Hazel, willow, beef and storytelling from Bedfordshire

Sniffing the heliotrope

winter heliotrope in flower

winter heliotrope in flower

For several years I’ve vaguely noticed this flower in a couple of road-side ditches in Gravenhurst and mentally labelled it as butterbur. The other day, seeing it flowering, I took a step into a ditch alongside Campton Road to take a closer look and a picture. Later, when looking at this image on-screen and thinking to find something out about the plant, I realised that although similar to butterbur, Petasites hybridus, this isn’t butterbur.

Butterbur flowers in March, so after discounting this as an example of the effects of climate change, right here at home, a quick glance in a field guide suggested that this was winter heliotrope, Petasites fragrans, a plant introduced to the British Isles from southern Europe, apparently in 1806. One web site I found, doesn’t like it much because it’s a tricky thing to get rid of once you’ve got it. So I suppose we should  be digging it up before it breaks loose to compete, on our river banks, with Himalayan balsam and Japanese knotweed. For me though, flowering in December is a clever enough trick to earn it a place in the garden.

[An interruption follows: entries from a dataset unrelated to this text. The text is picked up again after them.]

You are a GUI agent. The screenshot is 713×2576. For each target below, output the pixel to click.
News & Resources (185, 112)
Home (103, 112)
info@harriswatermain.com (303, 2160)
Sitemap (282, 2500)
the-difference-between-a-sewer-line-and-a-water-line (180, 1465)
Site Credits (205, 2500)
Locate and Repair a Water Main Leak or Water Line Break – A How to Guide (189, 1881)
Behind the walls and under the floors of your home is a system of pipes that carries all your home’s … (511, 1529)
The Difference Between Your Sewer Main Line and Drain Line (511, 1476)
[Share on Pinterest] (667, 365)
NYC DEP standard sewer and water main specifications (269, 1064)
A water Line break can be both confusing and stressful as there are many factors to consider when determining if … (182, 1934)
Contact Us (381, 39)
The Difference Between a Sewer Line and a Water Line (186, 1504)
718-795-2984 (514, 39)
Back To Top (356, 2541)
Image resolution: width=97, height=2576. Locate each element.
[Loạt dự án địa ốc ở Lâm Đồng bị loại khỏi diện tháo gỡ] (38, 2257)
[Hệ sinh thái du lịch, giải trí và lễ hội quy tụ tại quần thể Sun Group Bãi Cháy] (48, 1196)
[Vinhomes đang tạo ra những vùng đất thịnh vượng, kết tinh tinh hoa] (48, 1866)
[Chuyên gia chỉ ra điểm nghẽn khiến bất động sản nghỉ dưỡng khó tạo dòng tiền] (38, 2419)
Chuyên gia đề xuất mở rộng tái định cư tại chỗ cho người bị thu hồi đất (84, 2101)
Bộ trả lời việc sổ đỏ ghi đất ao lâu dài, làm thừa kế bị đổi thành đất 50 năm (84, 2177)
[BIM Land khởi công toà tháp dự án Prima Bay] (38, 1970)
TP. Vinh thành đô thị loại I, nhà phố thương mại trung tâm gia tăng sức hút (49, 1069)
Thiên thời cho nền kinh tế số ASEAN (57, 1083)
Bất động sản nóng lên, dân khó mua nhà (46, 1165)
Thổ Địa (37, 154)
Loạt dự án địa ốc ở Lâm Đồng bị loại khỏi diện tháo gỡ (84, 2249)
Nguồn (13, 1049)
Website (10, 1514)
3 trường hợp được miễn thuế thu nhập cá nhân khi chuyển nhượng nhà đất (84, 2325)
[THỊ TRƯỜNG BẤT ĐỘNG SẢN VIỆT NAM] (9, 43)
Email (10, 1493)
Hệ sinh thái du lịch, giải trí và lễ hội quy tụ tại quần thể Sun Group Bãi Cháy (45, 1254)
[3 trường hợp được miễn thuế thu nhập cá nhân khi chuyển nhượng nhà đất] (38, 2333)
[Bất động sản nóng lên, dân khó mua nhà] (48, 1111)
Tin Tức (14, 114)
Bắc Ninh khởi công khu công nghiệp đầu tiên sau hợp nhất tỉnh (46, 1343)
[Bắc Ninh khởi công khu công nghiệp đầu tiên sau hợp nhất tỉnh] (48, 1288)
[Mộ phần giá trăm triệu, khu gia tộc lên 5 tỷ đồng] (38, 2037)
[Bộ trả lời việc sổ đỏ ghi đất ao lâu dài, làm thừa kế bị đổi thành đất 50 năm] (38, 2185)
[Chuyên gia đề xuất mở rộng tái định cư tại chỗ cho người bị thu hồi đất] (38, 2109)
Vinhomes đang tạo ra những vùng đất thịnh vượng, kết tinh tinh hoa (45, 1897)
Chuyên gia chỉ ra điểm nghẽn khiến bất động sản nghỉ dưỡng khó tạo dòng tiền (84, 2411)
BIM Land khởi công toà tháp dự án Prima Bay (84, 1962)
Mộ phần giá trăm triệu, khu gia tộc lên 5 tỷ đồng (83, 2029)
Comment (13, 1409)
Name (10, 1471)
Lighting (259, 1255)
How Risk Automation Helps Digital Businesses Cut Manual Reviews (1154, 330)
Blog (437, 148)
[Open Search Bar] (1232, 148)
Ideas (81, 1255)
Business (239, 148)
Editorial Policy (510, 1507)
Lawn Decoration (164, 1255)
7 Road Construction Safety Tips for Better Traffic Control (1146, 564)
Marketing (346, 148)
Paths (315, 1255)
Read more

Botanists amongst you may be tutting or raising eyebrows at my previous error, for winter heliotrope not only flowers three months before butterbur, but also produces leaves at the same time as its flowers, whilst butterbur never does anything so obvious. Doh!

According to the guide I consulted, the flower is vanilla-scented. Sounds good; of course I’ll have to try it. So if you drive past whilst I’m in the ditch, sniffing things, you’ll know why.